Scientists are still using decades-old methods for extracting DNA and RNA from biological samples. Unfortunately, those approaches often involve laborious workflows, low yields, and variable quality of resulting nucleic acid. Purigen’s isotachophoresis technology, on the other hand, allows scientists to purify their samples with a simple, reliable, and automated method. Instead of binding DNA or RNA to a substrate and then ripping it off — often causing damage in the process — our gentle technique relies on a simple charge-based separation in solution.

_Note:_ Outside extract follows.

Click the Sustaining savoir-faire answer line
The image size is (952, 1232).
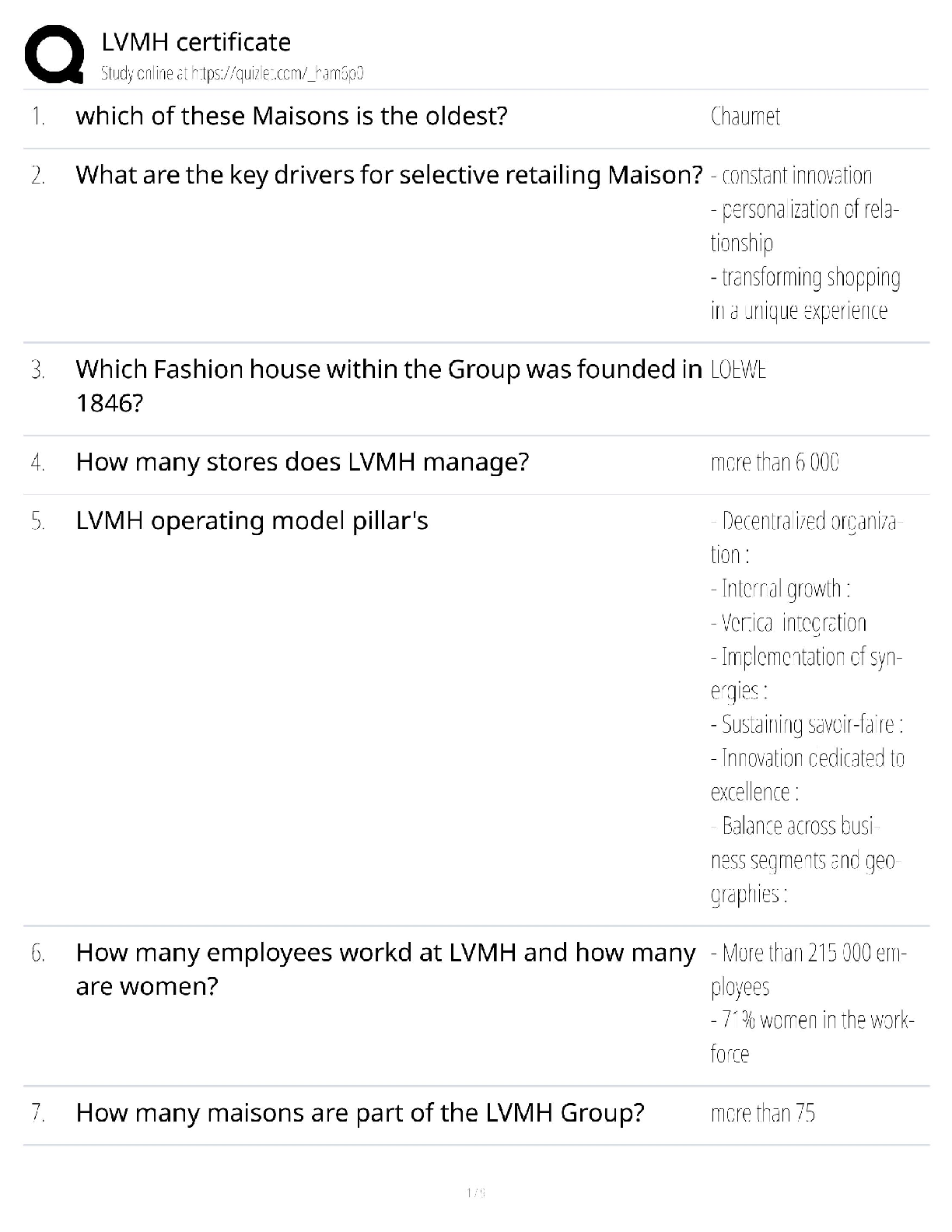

No binding, no harsh chemicals — just pure nucleic acids, ready for your next experiment.
In this video, Purigen CSO, Klint Rose walks viewers through how isotachophoresis works on the Ionic® Purification System, with a look back to its original conception at Stanford University and its development by four people working out of a small lab in Pleasanton, California.
Klint Rose, Ph.D., Purigen Biosystems
When exposed to an electric charge, it turns out that DNA and RNA move faster than the other elements present in a sample. Purigen's approach capitalizes on the ability of nucleic acids to outrun the impurities, so we capture only the good stuff for downstream analysis. The whole automated process takes just an hour and runs on its own with the push of a button.
Purigen’s technology works on even the most complex samples, so it can safely be used with precious or low-volume samples.